• Texto seleccionado:
Opinión Internacional

Memorias

I. El 30 de abril de 1985 llegué a Montevideo como miembro de la
representación venezolana en la toma de posesión de Julio María Sanguinetti,
el primer presidente uruguayo electo democráticamente después de casi una
década de dictadura militar, una de las más sanguinarias (al lado de la
argentina y la chilena) que haya conocido la América latina. A pesar de que
viajábamos en un vehículo con los distintivos del protocolo, se hacía
imposible el acceso al hotel donde debíamos alojarnos: una multitud se
hallaba concentrada en la calle y en la plaza frente al mismo; ondeaban
centenares de banderas rojas del Partido Comunista uruguayo y pancartas de
otros movimientos de Izquierda; las consignas propias de esos movimientos se
elevaban en ruido ensordecedor. Cuando al fin pudimos estar cerca del hotel,
pudimos observar en el balcón principal del mismo, la figura de Daniel
Ortega -el presidente de Nicaragua- con uniforme militar saludando a sus
admiradores uruguayos. La gente le pedía que hablara pero, respetuoso de las
normas protocolares, se limitó a gestos victoriosos y a saludos con ambas
manos.

La escena me impresionó, cuando observé de lejos a la multitud pensé que
estaba allí para vitorear al Presidente que acaban de elegir y que tomaría
posesión al día siguiente; no para idolatrar al ex guerrillero, pupilo de
Fidel Castro. Lo que más me chocó fue el uso del uniforme militar en un país
extraño, precisamente uno donde otros militares acaban de ser desplazados
del poder que ejercieron con crueldad ilimitada, traducida en asesinatos,
torturas y desapariciones de sus oponentes políticos. ¿Es que para esa gente
había gobiernos militares buenos y gobiernos militares malos según se
proclamaran anticomunistas o pro comunistas?

II. No puedo recordar la fecha pero fue a mediados de 1989, las mujeres
parlamentarias fuimos invitadas a un almuerzo en La Casona. Lo ofrecía la
primera dama Blanca de Pérez en honor de la señora Violeta Chamorro, virtual
candidata presidencial en Nicaragua. Cuando estábamos en los postres llegó
el Presidente Carlos Andrés Pérez y después de saludar aquí y allá, se sentó
en nuestra mesa. Jamás podré olvidar su comentario sobre la agasajada: “la
pobre, es una magnífica persona pero no tiene ningún chance, es apenas un
ama de casa”.

• Material:
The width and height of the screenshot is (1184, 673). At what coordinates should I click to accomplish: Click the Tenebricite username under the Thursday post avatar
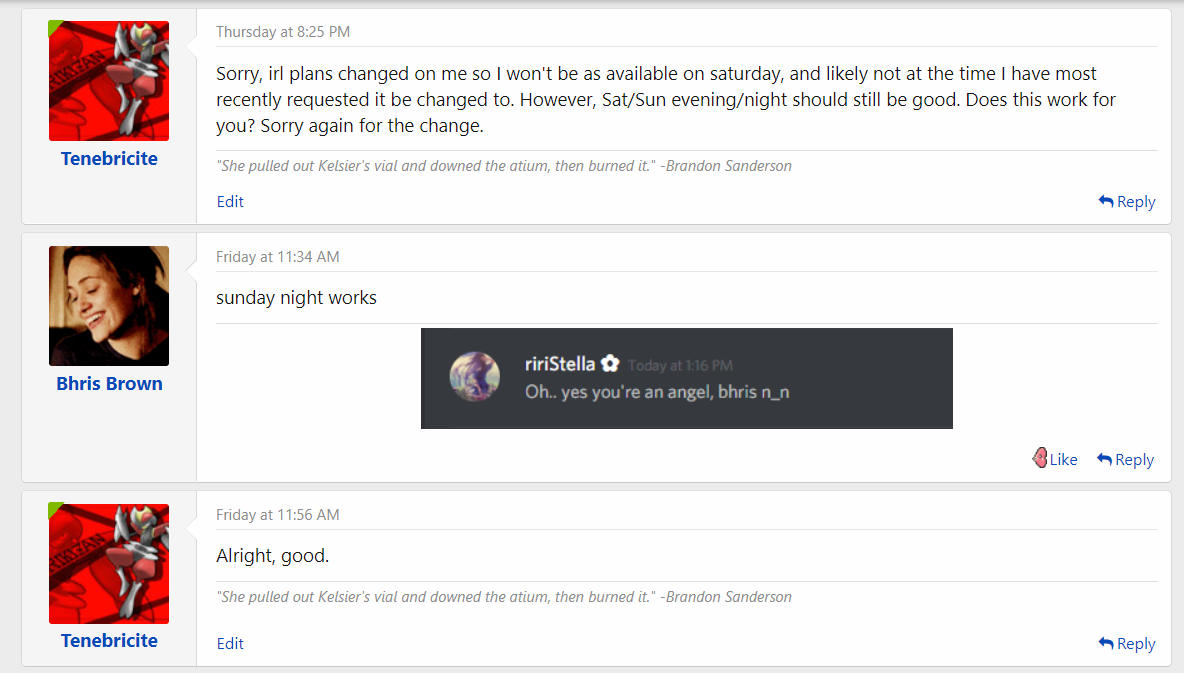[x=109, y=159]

...

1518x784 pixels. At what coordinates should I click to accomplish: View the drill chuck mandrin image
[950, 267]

• Instrucciones de trabajo:
A. ¿Puedes devolver el fragmento del texto seleccionado que va desde "La escena me" hasta "o pro comunistas?", ambos incluidos?
B. ¿Cómo queda en inglés esta oración del texto seleccionado: "La gente le pedía que hablara pero, respetuoso de las normas protocolares, se limitó a gestos victoriosos y a saludos con ambas manos."?

• Respuestas:
A.
La escena me impresionó, cuando observé de lejos a la multitud pensé que
estaba allí para vitorear al Presidente que acaban de elegir y que tomaría
posesión al día siguiente; no para idolatrar al ex guerrillero, pupilo de
Fidel Castro. Lo que más me chocó fue el uso del uniforme militar en un país
extraño, precisamente uno donde otros militares acaban de ser desplazados
del poder que ejercieron con crueldad ilimitada, traducida en asesinatos,
torturas y desapariciones de sus oponentes políticos. ¿Es que para esa gente
había gobiernos militares buenos y gobiernos militares malos según se
proclamaran anticomunistas o pro comunistas?

B. The people asked him to speak, but, respectful of the rules of protocol, he confined himself to victorious gestures and waves with both hands.